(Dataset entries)
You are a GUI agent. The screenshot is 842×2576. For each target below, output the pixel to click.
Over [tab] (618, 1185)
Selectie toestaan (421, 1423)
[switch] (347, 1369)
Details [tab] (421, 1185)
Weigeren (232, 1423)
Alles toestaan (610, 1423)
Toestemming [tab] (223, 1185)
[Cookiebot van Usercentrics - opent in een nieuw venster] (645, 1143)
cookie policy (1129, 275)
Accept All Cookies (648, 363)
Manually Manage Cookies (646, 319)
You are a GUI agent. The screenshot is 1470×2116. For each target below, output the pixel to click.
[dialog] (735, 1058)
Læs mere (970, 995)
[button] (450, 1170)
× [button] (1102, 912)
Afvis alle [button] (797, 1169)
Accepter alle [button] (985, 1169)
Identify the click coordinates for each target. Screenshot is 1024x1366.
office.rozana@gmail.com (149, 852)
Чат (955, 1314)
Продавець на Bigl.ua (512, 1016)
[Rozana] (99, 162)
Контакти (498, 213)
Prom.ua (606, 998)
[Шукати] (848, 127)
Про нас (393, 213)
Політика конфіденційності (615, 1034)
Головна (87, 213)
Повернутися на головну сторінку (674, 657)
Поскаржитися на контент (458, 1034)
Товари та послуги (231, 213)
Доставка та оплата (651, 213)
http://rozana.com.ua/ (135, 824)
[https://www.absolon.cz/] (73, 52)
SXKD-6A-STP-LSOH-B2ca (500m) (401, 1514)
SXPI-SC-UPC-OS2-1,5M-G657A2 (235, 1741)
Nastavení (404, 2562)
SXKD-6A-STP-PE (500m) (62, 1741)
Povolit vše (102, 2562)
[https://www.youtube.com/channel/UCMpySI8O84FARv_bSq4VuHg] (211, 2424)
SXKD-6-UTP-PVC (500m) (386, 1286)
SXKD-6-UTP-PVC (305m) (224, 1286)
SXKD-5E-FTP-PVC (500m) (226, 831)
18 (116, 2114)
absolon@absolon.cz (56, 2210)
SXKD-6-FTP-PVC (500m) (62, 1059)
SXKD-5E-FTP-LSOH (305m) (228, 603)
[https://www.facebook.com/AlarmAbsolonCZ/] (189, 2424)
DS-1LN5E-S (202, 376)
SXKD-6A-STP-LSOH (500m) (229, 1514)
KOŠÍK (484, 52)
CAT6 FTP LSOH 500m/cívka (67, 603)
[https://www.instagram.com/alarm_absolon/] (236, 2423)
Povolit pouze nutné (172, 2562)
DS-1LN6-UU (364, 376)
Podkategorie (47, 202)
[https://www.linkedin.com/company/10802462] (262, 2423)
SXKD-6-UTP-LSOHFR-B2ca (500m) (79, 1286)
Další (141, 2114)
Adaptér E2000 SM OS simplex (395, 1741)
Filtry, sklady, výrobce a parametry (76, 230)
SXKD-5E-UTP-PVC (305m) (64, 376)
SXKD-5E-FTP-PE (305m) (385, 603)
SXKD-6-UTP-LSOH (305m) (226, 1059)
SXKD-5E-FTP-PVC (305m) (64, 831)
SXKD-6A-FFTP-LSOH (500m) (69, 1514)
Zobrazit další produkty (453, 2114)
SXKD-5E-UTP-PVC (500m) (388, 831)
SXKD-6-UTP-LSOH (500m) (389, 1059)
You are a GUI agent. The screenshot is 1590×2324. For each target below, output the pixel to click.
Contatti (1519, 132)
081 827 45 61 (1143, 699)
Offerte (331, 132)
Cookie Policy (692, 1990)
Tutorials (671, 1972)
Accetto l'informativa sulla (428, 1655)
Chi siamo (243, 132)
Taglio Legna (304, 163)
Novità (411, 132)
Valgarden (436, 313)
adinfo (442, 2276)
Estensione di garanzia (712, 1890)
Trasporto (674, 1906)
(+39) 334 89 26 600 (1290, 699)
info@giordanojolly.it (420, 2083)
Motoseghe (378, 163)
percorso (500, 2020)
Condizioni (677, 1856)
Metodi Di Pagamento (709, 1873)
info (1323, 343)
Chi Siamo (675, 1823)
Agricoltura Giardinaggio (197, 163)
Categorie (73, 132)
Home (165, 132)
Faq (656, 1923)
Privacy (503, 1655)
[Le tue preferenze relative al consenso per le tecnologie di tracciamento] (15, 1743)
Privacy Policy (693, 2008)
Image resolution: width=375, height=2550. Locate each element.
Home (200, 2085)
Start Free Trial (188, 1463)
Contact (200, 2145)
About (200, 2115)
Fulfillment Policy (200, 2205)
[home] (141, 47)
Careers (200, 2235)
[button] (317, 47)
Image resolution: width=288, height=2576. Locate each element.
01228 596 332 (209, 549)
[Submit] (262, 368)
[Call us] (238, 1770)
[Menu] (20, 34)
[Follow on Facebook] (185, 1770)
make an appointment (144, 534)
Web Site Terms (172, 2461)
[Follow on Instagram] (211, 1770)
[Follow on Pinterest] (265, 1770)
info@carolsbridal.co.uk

*Your assignment*: Above are records; repeat only the lines starting at the line with "Contatti (1519, 132)" and ending at the line with "[Follow on Pinterest] (265, 1770)", exactly as they appear, both included.

*Answer space*:
Contatti (1519, 132)
081 827 45 61 (1143, 699)
Offerte (331, 132)
Cookie Policy (692, 1990)
Tutorials (671, 1972)
Accetto l'informativa sulla (428, 1655)
Chi siamo (243, 132)
Taglio Legna (304, 163)
Novità (411, 132)
Valgarden (436, 313)
adinfo (442, 2276)
Estensione di garanzia (712, 1890)
Trasporto (674, 1906)
(+39) 334 89 26 600 (1290, 699)
info@giordanojolly.it (420, 2083)
Motoseghe (378, 163)
percorso (500, 2020)
Condizioni (677, 1856)
Metodi Di Pagamento (709, 1873)
info (1323, 343)
Chi Siamo (675, 1823)
Agricoltura Giardinaggio (197, 163)
Categorie (73, 132)
Home (165, 132)
Faq (656, 1923)
Privacy (503, 1655)
[Le tue preferenze relative al consenso per le tecnologie di tracciamento] (15, 1743)
Privacy Policy (693, 2008)
Image resolution: width=375, height=2550. Locate each element.
Home (200, 2085)
Start Free Trial (188, 1463)
Contact (200, 2145)
About (200, 2115)
Fulfillment Policy (200, 2205)
[home] (141, 47)
Careers (200, 2235)
[button] (317, 47)
Image resolution: width=288, height=2576. Locate each element.
01228 596 332 (209, 549)
[Submit] (262, 368)
[Call us] (238, 1770)
[Menu] (20, 34)
[Follow on Facebook] (185, 1770)
make an appointment (144, 534)
Web Site Terms (172, 2461)
[Follow on Instagram] (211, 1770)
[Follow on Pinterest] (265, 1770)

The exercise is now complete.